Wherever possible, informed consent should be obtained from the patient. When consent cannot be obtained it is assumed, as the procedure is regarded as necessary for the patients wellbeing. (In accordance with LTHT policy).

Cannula insertion
Insertion is carried out by competent clinical practitioners and medical staff under sterile conditions

Equipment required:

  • Pressure bag
  • 500/1000 ml bag of 0.9% sterile saline
  • Cannula
  • Dressing pack, sterile gloves
  • 2% Chlorhexidine with 70% alcohol wipes
  • Semi permeable transparent dressing
  • Transducer kit (red arterial transducer set or dual CVP/Arterial transducer)
  • Red needle free connector
  • Syringes
  • Local anaesthetic (Preferable)



Obtain consent / inform patient

Ensure compliance and agreement with procedures.

Prepare transducer set.
Ensure set is fully flushed especially the transducer section. Check all ports are secure and pressurise to 300mmHg. The blood aspiration port on the 3 way tap should have a red smart site to aid with identification of it as an arterial line.
The transducer set should be a dedicated red arterial transducer set and/or clearly labelled arterial

Ensure safety of connectors and reduces risk of air embolisation. An inflation pressure of 300mmHg is higher than arterial pressure so an automatic flush system if activated which delivers 3ml/hr so maintaining patency of set, cannula and artery (Morton and Fountaine, 2009). Inadvertent  disconnection can result in blood  losses of around 500ml/minute (Oh 1997).
Clear identification of arterial line helps reduce risk of inadvertent injection (Sen et al 2005)

Assist in positioning of hand – ensure you are wearing gloves. Taping the hand can suffice.

Prevents adverse movement

Assist in the connection of the transducer set post cannula insertion. Check for arterial waveform on the monitor.

Ensures transducer is flushed and that a waveform appears on the monitor.

Ensure roller clamps are open

Opens automatic flush system

Ensure insertion site is clean, apply dressing and secure tubing.

Leaves site clean and visible for further inspection.

Place transducer in appropriate holding place (transducer ramp or attached to patients are both acceptable). If using a ramp then adjust transducer height to mid axilla.

Ensure appropriate levels for monitoring. If the transducers are above or below the mid-axilla position, monitoring will be inaccurate.

Zero transducer to air to obtain accurate waveform and measurement. Attach needle free connector to access port.


Document cannula insertion and condition of site.
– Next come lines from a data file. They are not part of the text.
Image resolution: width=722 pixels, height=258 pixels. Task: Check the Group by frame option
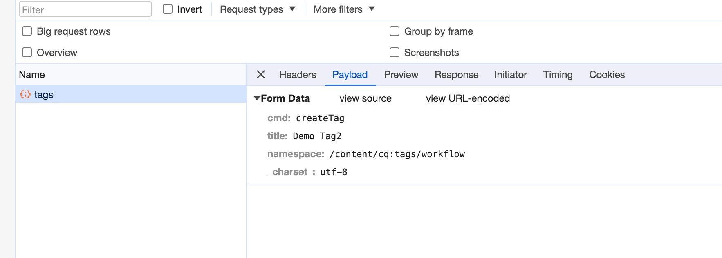[395, 31]
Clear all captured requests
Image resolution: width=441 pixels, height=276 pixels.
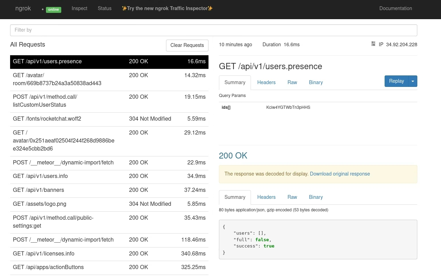point(187,45)
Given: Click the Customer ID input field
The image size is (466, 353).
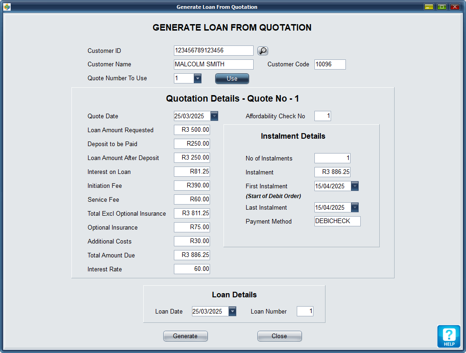Looking at the screenshot, I should (x=213, y=51).
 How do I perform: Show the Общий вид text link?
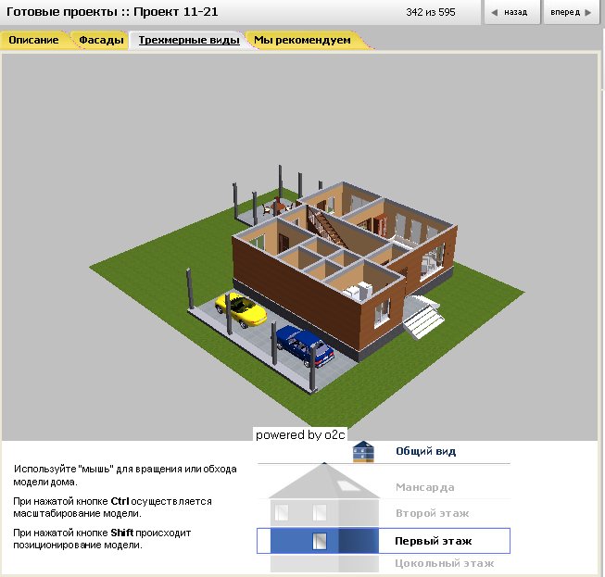click(x=425, y=452)
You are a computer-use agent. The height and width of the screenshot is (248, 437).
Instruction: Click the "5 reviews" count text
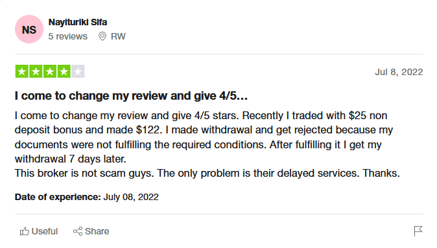[x=67, y=36]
Complies with LTH documentation requirements.

On-going care of indwelling cannula and monitoring

Assess insertion site twice daily using the VIP score. Assessment includes site appearance, condition of distal limb (colour, temperature, pain).
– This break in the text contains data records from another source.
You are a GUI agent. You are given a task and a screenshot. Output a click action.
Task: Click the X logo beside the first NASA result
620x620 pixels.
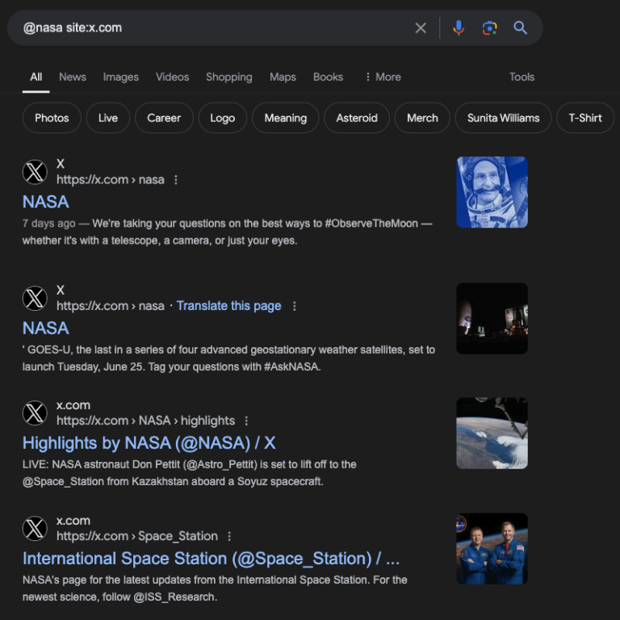(35, 172)
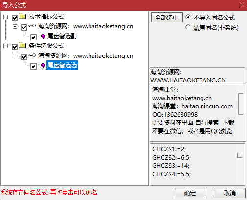This screenshot has width=247, height=200.
Task: Toggle the 尾盘智选副 checkbox
Action: 33,37
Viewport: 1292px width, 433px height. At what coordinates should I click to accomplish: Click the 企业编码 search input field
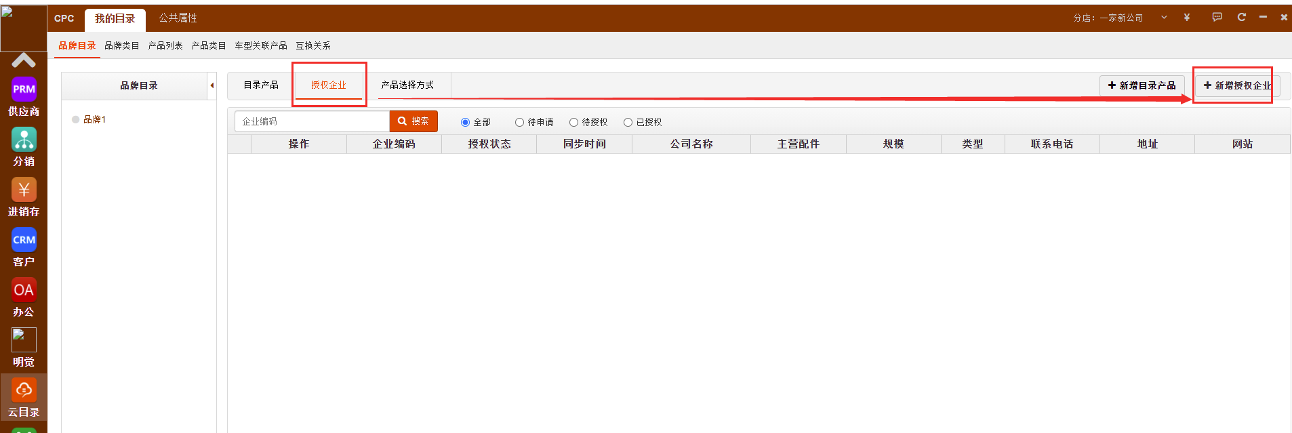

Ask daily if the cannula is still required.

Arterial cannulas are only changed when clinically indicated (unexplained pyrexia, obvious site infection) (CDC 1996).

Dressing need only be changed if blood is present, if there is excessive moisture or if the dressing is loose, use a semi permeable transparent dressing. (Loveday et al, EPIC 3  2014). The area should be cleaned with chlorhexidine 2% in 70% isopropyl alcohol moving from the catheter site outwards (use alternative eg povidine iodine in 70% alcohol if patient has a history of chlorhexidine sensitivity (EPIC 3 2014).
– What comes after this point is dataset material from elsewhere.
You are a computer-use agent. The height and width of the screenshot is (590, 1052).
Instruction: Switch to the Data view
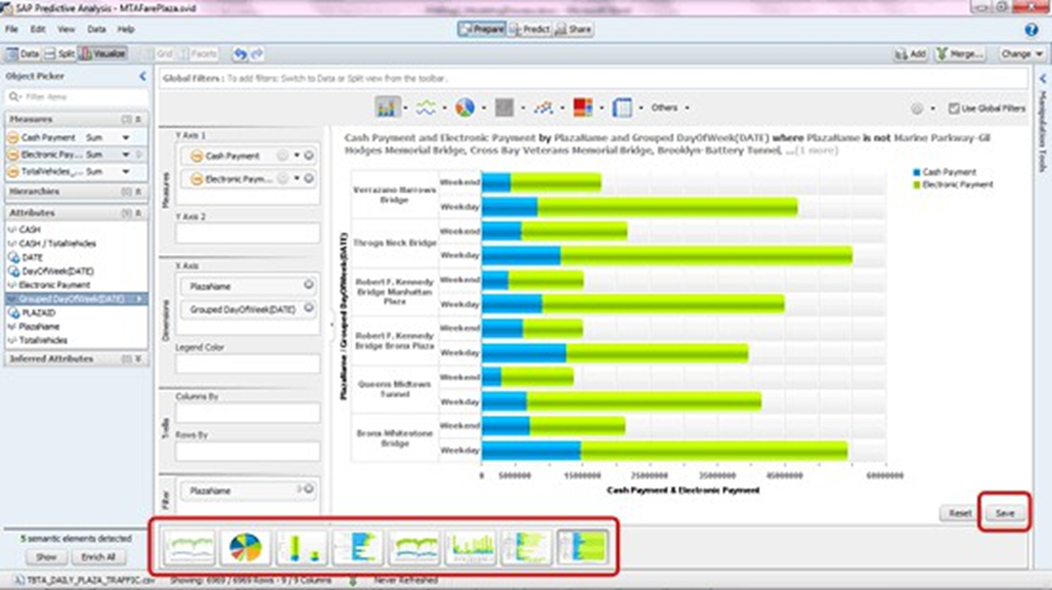tap(23, 54)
Check transducer system each shift for fluid level and secure connections, re zero transducer once per 24hrs, keep inflated to 300mmHg. If in doubt over accuracy of BP reading correlate with NIBP.
The transducer must be positioned and zero’d to the phlebostatic axis which is at the intersection of the fourth intercostal space and the mid axillary line.

Every 96hrs, replace whole transducer set down to the arterial cannula hub or up to and including 3 way tap and red needle free connector. (A double transducer set is the one of choice if CVP monitoring is also required).
This is a two person aseptic procedure: one to occlude the artery and one to change the set.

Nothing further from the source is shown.